After the introduction of generics in Go 1.18, the Go team has been working on improving their implementation to increase performance and to address subtle syntax corner cases. Generics performance can be up to 20% higher in some programs, says the Go team, although no benchmarks have been released yet. The syntax correction affects the scope of function type parameters, which makes it possible to write declarations like the following:
type T[T any] struct {}
func (T[T]) m() {}
In Go 1.18, instead, the T
inside the [T]
function parameter is shadowed by the outer type
definition, producing an error.
The Go memory model, which defines the way Go ensures variables read in one goroutine are guaranteed to reflect values written to that variable in a different goroutine, has been revised introducing a new definition of the happen-before relation which brings its semantics closer to that of other mainstream languages, including C, C++, Java, Rust, and Swift. This change does not impact existing programs, says Google, and should not concern most developers. In addition, a couple of new atomic types have been added to the sync/atomic
package, specifically atomic.Int64
and atomic.Pointer[T]
, mostly to simplify their usage.
Go 1.19 also introduces a few changes to its garbage collector that should help optimize Go programs so they run more efficiently in containers with dedicated amounts of memory.
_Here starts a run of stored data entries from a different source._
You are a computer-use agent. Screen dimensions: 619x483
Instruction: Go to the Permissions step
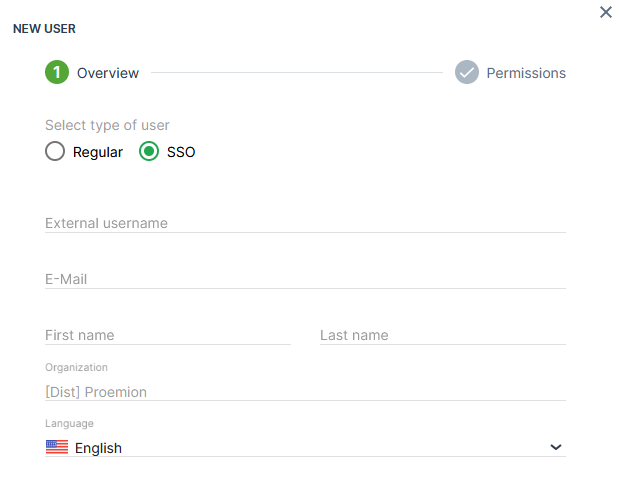click(526, 73)
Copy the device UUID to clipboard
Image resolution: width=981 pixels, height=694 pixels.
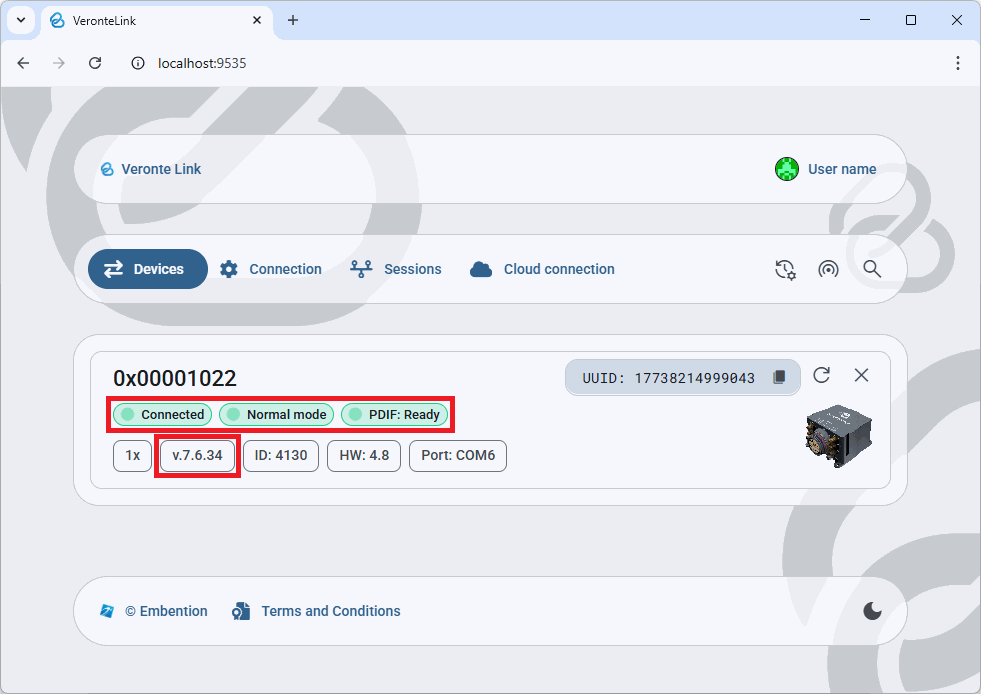pos(780,377)
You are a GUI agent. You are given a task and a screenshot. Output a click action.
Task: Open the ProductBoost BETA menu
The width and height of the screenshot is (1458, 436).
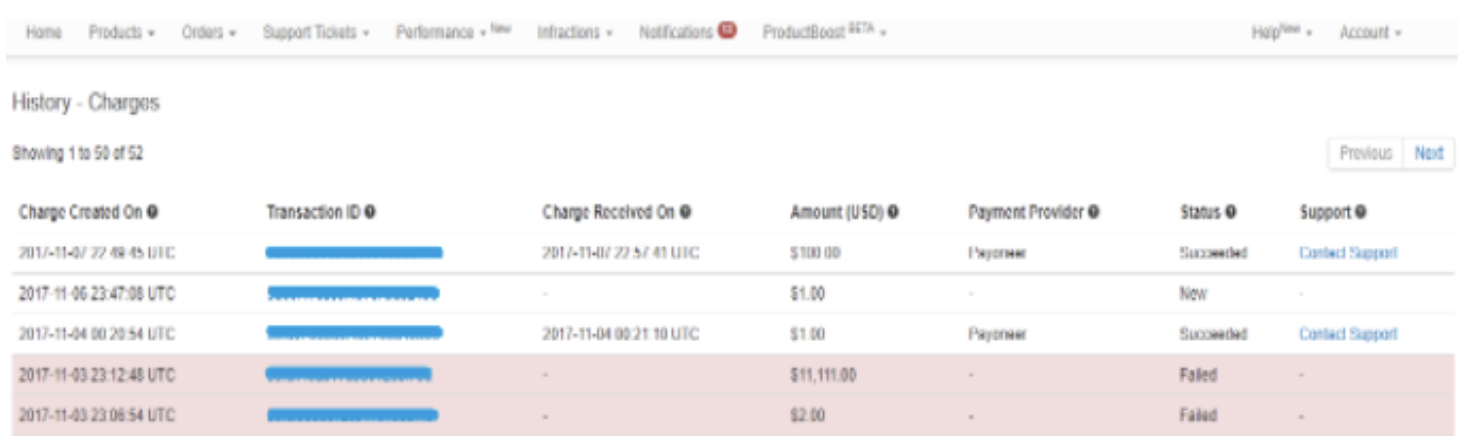(x=824, y=33)
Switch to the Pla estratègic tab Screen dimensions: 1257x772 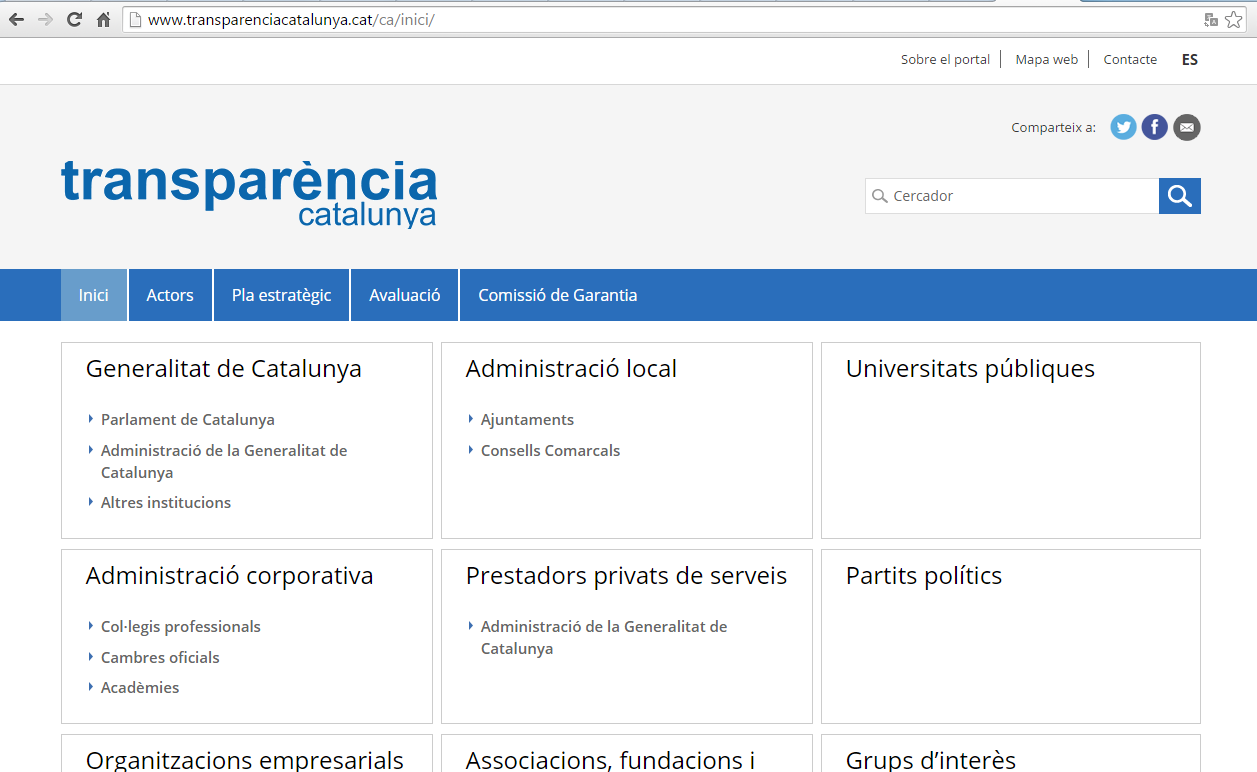(281, 295)
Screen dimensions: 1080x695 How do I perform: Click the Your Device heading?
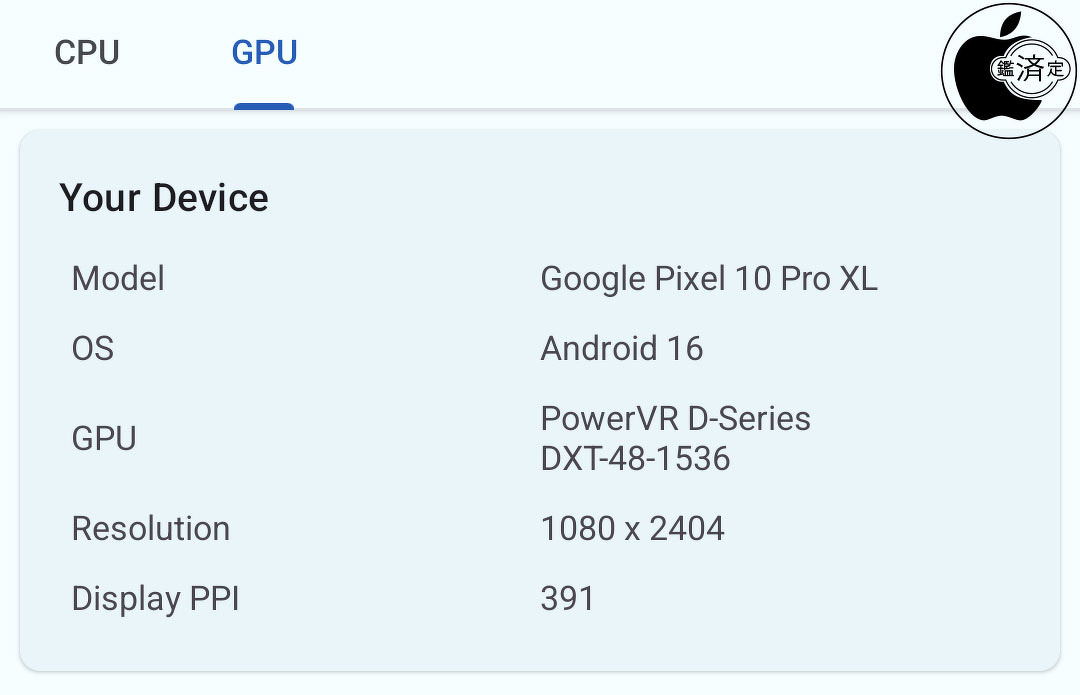click(x=164, y=198)

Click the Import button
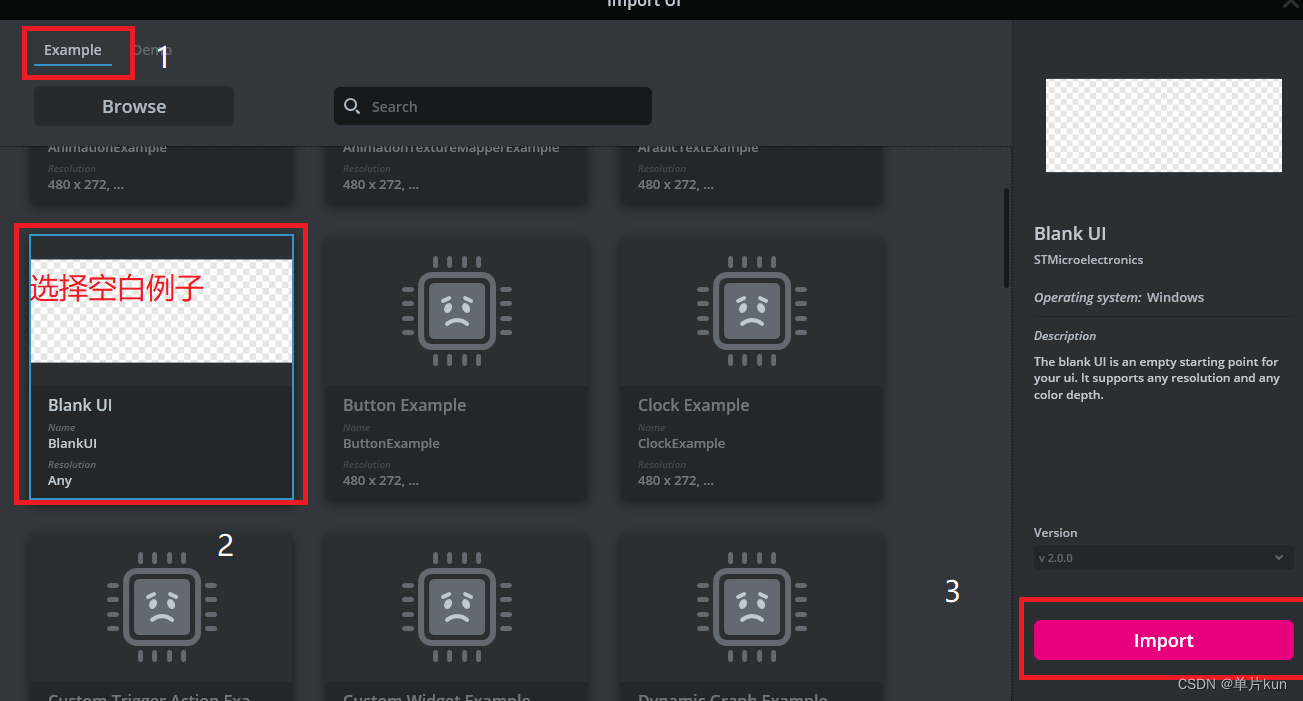coord(1163,640)
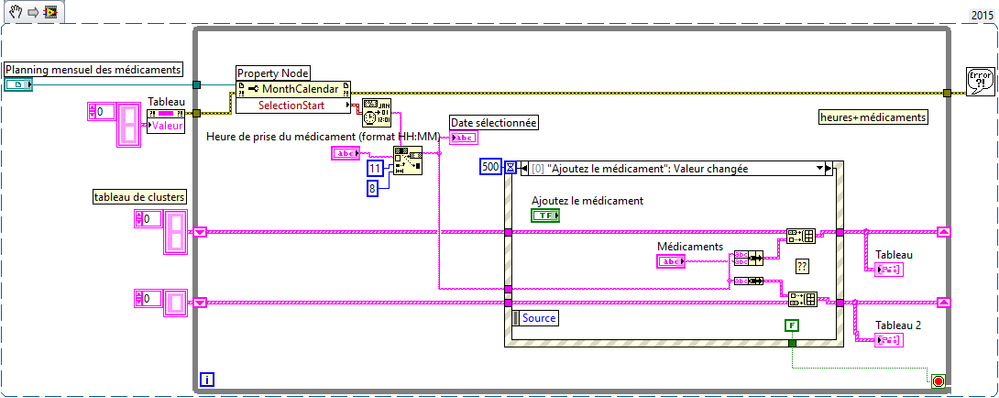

Until Go 1.19, GOGC was the sole parameter that could be used to modify the GC's behavior. While it works great as a way to set a trade-off, it doesn't take into account that available memory is finite.
In particular, the possibility of transient spikes, which require new memory allocation proportional to the live heap, pose a limit to the maximum value that can be set for the live heap size (GOGC). For example, if the transient spike requires a new heap of the same size as the live heap, GOGC must be set to half the available memory, even if an higher value could provide better performance.
To better handle this, Go 1.19 introduces a configurable memory limit, controlled through the GOMEMLIMIT
environment variable. Knowing the maximum heap size, the Go garbage collector can set the total heap size in a more efficient way.
As a last note, Go 1.19 introduces a number of performance and implementation improvements including dynamic sizing of initial goroutine stacks, automatic use of additional Unix file descriptors, jump tables for large switch statements on x86-64 and ARM64, and many others. If you are interested in the full details, make sure you read the official release notes.